Her hesitation had inspired the playing of more of his hand.
He'd pulled out her parents' financial statements— something she had no idea how he'd gotten hold of, something she'd never seen herself. They proved in black and white just how much her parents needed the deal to go through, more even than they'd let her know.
As if that wasn't enough, he'd upped the ante with projections of the future costs of keeping her father alive.
In short, Adam Benson had let her know that he had her just where he wanted her and wasn't above coming in for the kill.
And this was the man she was going to marry.
That thought sent a chill through her veins.
Because no matter how good-looking he was—and he was drop-dead gorgeous—he was alarmingly austere.
The slight air of the bad boy that had been so alluring when they were teenagers had taken on a much harder edge. Now he seemed downright dangerous.
He was dangerous, she reminded herself. He was dangerous to her family's future.
Which meant one thing in Victoria's mind—she didn't have any choice but to marry Adam Benson. Whether she understood why he was pushing for it or not, whether she liked it or not.

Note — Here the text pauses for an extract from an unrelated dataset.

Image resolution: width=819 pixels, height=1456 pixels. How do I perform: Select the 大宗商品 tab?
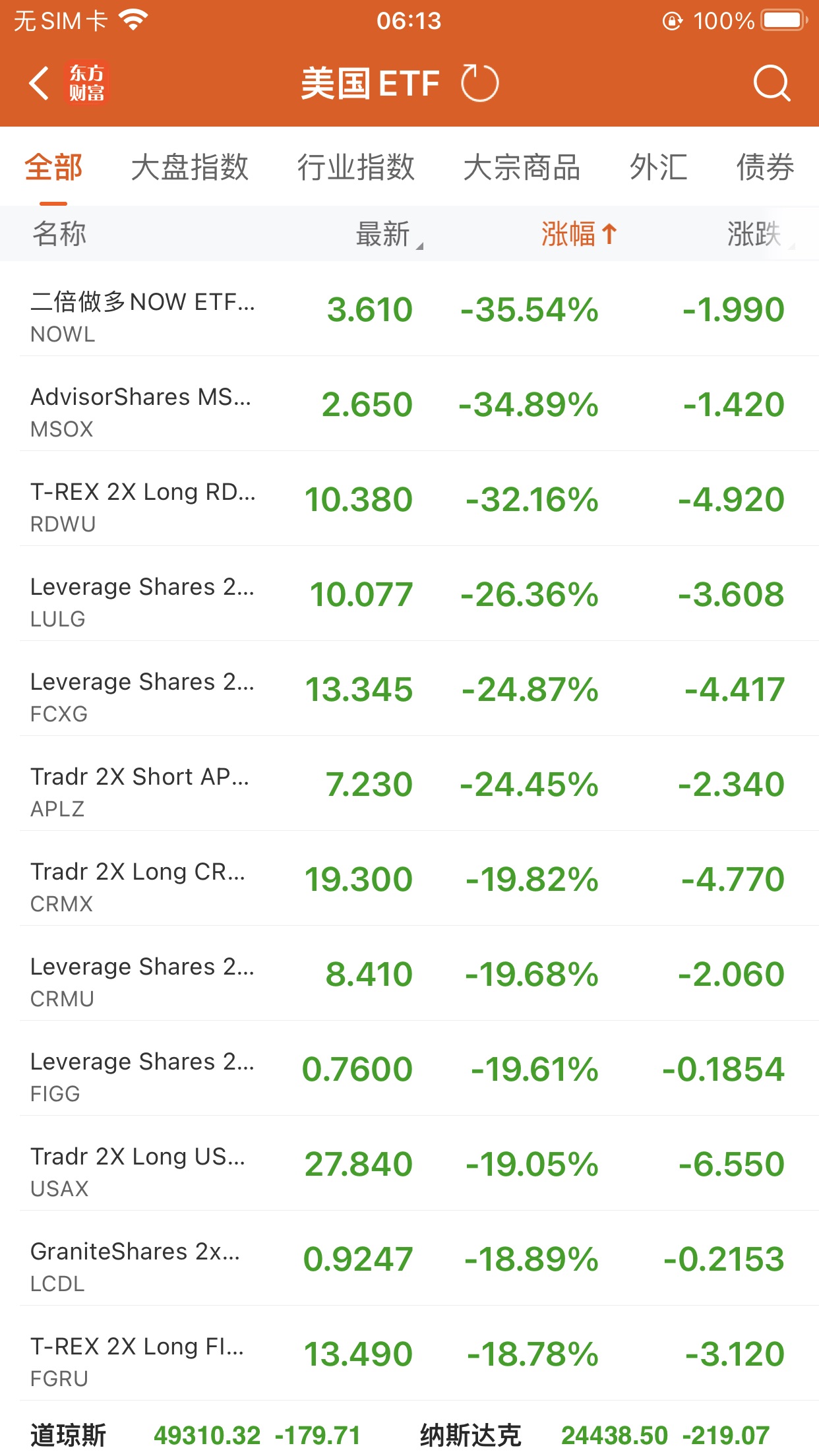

"So buck up, because this is what you have to do," she told her reflection, noticing that her thoughts about this whole thing had washed even more color out of her face.
A knock on the rest room door made her jump and realize once more how unnerved she was by what she was about to do.

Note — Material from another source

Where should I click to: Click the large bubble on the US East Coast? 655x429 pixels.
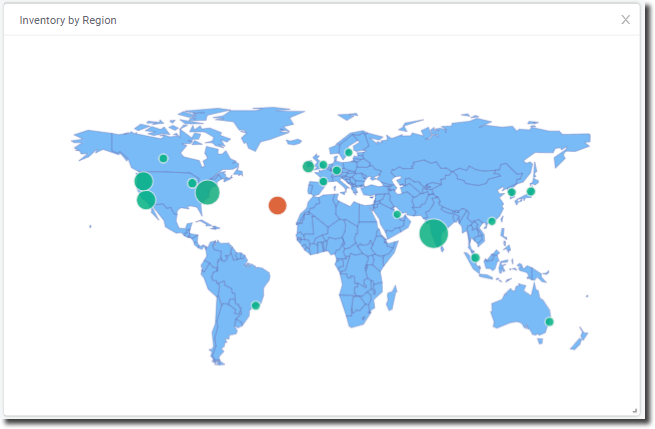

"Miss Rutherford?" came a voice from outside the door, a man's voice that she recognized as that of Adam Benson's assistant. "Mr. Benson says it's time for the ceremony."
Victoria's heart felt as if it were in her throat.
Time for the ceremony…
He might as well have said, "The gallows are ready for your hanging…"
In her mind that was what this really seemed like. And she wasn't sure she could go through with it.
But then she thought about her parents, childhood sweethearts who still adored each other.
She thought about her dad, his indomitable spirit and positive outlook still shining through even debilitating illness.
She thought of that financial statement Adam had produced that proved just how much they needed the money.
And she thought about the fact that she alone could make it happen. That she alone could ensure that her parents had what they needed.
She took a deep breath and held it until her face turned red and her shoulders had floated up as if attached to balloons. Then she exhaled and made sure her shoulders stayed there—straight and strong and determined— a miniature version of Adam Benson's own shoulders.
"I can do this," she told herself. No matter why he wanted her to. "I can do this."
The assistant knocked and called her name again.
Victoria pushed herself away from the counter where her hands had been clutching the edge without her even realizing it. She marched to the door, opened it and held her chin high as she crossed the hall to the judge's chambers where Adam Benson waited for her.
Cold as stone.
Somehow when she looked up at his face and took her place by his side, she couldn't help thinking that this was only the beginning of what he had planned for her….
"I now pronounce you man and wife. You may kiss the bride."
The wedding ceremony took fifteen minutes, start to finish. But when it was over Adam didn't kiss Victoria.